TASK DETAILS
Decide whether each statement agrees with the text about brain scans and lie detection below. Answer yes or no for each, and quote the text's exact deciding words.
1. Joel Huizenga's company is based in San Diego.
2. Talbot was once deceived by Stephen Glass at the New Republic.
3. Talbot's piece appeared in a June 2007 issue of the New Yorker.
TEXT EXCERPT below:
Margaret Talbot writes in the July 2, 2007 New Yorker, Duped: Can Brain Scans Uncover Lies? (print only for now)

It’s one of those lovely New Yorker pieces that seems to meander, while you gradually discover it all hangs together.

In this case, the glue that binds is the idea that our inner states have outer manifestations. If only we could read the "telltale signs" that reveal one’s innermost thoughts, why…we could win at poker…we could convict lying felons, and release those falsely convicted…convince our sceptical spouses…create foolproof hiring tests…and so on.

In this context, Talbot places the several-centuries old lie detector machine. Its most recent manifestation comes in the form of brain scans. Meet Joel Huizenga, whose San Diego company No Lie MRI is marketing functional magnetic resonance imaging, or fMRI.

Talbot’s scepticism (born of first-hand experience-she was a victim of Stephen Glass’s deceptions at the New Republic) points out eerie paralells with past eras’ obsessions with phrenology and physiognomy, and raises questions about our social willingness to accept technologies that get things wrong at least one out of every ten times, at best. (We demand better odds for new drug development, or even radon detectors).

Philosophically, Talbot raises one big issue and skirts another.
End of TEXT EXCERPT.
RAW DATA below:
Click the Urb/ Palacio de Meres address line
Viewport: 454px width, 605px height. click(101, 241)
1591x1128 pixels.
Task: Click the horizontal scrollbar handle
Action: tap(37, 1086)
End of RAW DATA.
WRITTEN RESPONSE
1. Yes: "whose San Diego company No Lie MRI is marketing functional magnetic resonance imaging"
2. Yes: "she was a victim of Stephen Glass’s deceptions at the New Republic"
3. No: "the July 2, 2007 New Yorker"